**In this Notebook we work on Titanic passengers database and make predictions on their survival. We use scikit-learn package, please feel free to learn classification in scikit from here https://scikit-learn.org/stable/supervised_learning.html#supervised-learning
Most of the functions needed for the homework are in the notebook, please look at the arguments for each function and play with them to improve your understanding**



In [None]:
from __future__ import absolute_import, division, print_function, unicode_literals

import numpy as np
import pandas as pd
from IPython.display import clear_output
from matplotlib import pyplot as plt
from sklearn.ensemble import AdaBoostClassifier
from sklearn.tree import DecisionTreeClassifier
from sklearn.svm import SVC
from sklearn import metrics
# Load dataset.
dftrain = pd.read_csv('https://storage.googleapis.com/tf-datasets/titanic/train.csv')
dfeval = pd.read_csv('https://storage.googleapis.com/tf-datasets/titanic/eval.csv')
y_train = dftrain.pop('survived')
y_eval = dfeval.pop('survived')


**Explore the dataset by looking at the features. For improving the accuracy you can play with features as well, if you feel some of the features are not needed, you can drop them**

In [None]:
dftrain.head()


In [None]:
dfeval.head()

**Analyse the dataset, here you find the count, statistics of dataset**

In [None]:
dftrain.describe()


**Look at labeled data of both training and evaluation set**

In [None]:
y_train.head()

In [None]:
y_eval.head()

**In the next few plots you can observe few more things in the dataset like distribution of age of passengers. Make good observations on the features, it might help you push your prediction accuracy**

In [None]:
dftrain.age.hist(bins=20)
plt.show()


**Make some observations on the unfortundate :( data set**

In [None]:
dftrain.embark_town.value_counts().plot(kind='barh')
plt.show()


**Survived passengers for each class**

In [None]:
pd.concat([dftrain, y_train], axis=1).groupby('class').survived.mean().plot(kind='barh').set_xlabel('% survive')
plt.show()


**Alright! lets get started! by now you must be wondering how to run learning algorithms on categorial features(we care only about numbers right!). Dataset has categorial features like embark_town, deck, class etc. These are strings but all the algorithms need numericals right. So, we have to change categorial features to numerical features. There are three different ways to do that, here we present one and the easiest way to do that**

In [None]:
# Get dummies
dftrain = pd.get_dummies(dftrain, prefix_sep='_', drop_first=False)
dfeval = pd.get_dummies(dfeval, prefix_sep='_', drop_first=False)
dftrain.shape
dfeval.shape


**Here we are dropping one of the features to align training and evaluation datasets, you can use this to drop features you might consider unnecessary**

In [None]:
dftrain = dftrain.drop(columns="deck_G")

In [None]:
dftrain.shape

In [None]:
dfeval.shape


**Decision Tree Classification**

In [None]:
 dtc = DecisionTreeClassifier(max_depth=1)
dtc.fit(dftrain, y_train)
y_pred = dtc.predict(dfeval)
print("Accuracy:",metrics.accuracy_score(y_eval, y_pred)*100,"%")

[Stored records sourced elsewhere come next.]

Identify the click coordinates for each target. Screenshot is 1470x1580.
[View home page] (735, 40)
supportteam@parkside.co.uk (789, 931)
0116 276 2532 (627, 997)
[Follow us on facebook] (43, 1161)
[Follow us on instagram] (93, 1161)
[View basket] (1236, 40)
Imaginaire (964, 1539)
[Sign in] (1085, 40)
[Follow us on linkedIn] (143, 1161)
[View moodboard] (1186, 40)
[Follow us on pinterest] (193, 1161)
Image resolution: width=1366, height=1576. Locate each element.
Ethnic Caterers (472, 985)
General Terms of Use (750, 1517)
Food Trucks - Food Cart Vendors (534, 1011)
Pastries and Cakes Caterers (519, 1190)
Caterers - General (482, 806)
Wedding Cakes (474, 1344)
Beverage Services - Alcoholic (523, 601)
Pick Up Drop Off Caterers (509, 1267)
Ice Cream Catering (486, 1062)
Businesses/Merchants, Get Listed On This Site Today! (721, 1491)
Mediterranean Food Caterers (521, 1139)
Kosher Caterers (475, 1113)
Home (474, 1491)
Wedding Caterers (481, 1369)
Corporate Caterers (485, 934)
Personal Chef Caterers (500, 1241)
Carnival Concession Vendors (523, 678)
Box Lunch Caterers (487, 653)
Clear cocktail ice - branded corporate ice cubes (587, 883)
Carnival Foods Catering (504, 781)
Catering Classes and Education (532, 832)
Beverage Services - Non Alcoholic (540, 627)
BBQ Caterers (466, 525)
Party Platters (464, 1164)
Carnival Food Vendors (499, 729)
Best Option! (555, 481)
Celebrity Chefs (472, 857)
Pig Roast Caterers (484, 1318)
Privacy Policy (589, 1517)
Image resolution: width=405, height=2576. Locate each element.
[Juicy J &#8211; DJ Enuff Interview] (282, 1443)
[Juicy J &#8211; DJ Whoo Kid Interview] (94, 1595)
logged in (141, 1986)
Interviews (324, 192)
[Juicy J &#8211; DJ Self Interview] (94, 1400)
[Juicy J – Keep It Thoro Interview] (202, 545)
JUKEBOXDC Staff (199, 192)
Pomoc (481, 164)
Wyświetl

**Adaptive boosting for Decision Tree Classification**

In [None]:
abc = AdaBoostClassifier(DecisionTreeClassifier(max_depth=3),n_estimators=50,
                         learning_rate=1)
# Train Adaboost Classifer
model = abc.fit(dftrain, y_train)

#Predict the response for test dataset
y_pred = model.predict(dfeval)

print("Accuracy:",metrics.accuracy_score(y_eval, y_pred)*100,"%")

**Linear SVM classifier**

In [None]:
svclassifier = SVC(kernel='linear')
svclassifier.fit(dftrain, y_train)
y_pred = svclassifier.predict(dfeval)
print("Accuracy:",metrics.accuracy_score(y_eval, y_pred)*100,"%")

In [None]:

svc=SVC(probability=True, kernel='linear')

# Create adaboost classifer object
abc =AdaBoostClassifier(n_estimators=90, base_estimator=svc,learning_rate=.01)

# Train Adaboost Classifer
model = abc.fit(dftrain, y_train)

#Predict the response for test dataset
y_pred = model.predict(dfeval)
print("Accuracy:",metrics.accuracy_score(y_eval, y_pred)*100,"%")


**Use SVM classifier with polynomial or radial basis function as kernel and later apply boosting and share your observations**

In [None]:

svclassifier = SVC(gamma='scale',kernel='poly', degree = 1, shrinking = True)
svclassifier.fit(dftrain, y_train)
y_pred = svclassifier.predict(dfeval)

In [None]:
print("Accuracy:",metrics.accuracy_score(y_eval, y_pred)*100,"%")

**It's all yours now, get the best possible accuracy in doing so understand the concepts we learnt in class. Hold on fellas, one more thing, don't push yourself so hard to get 100% though!**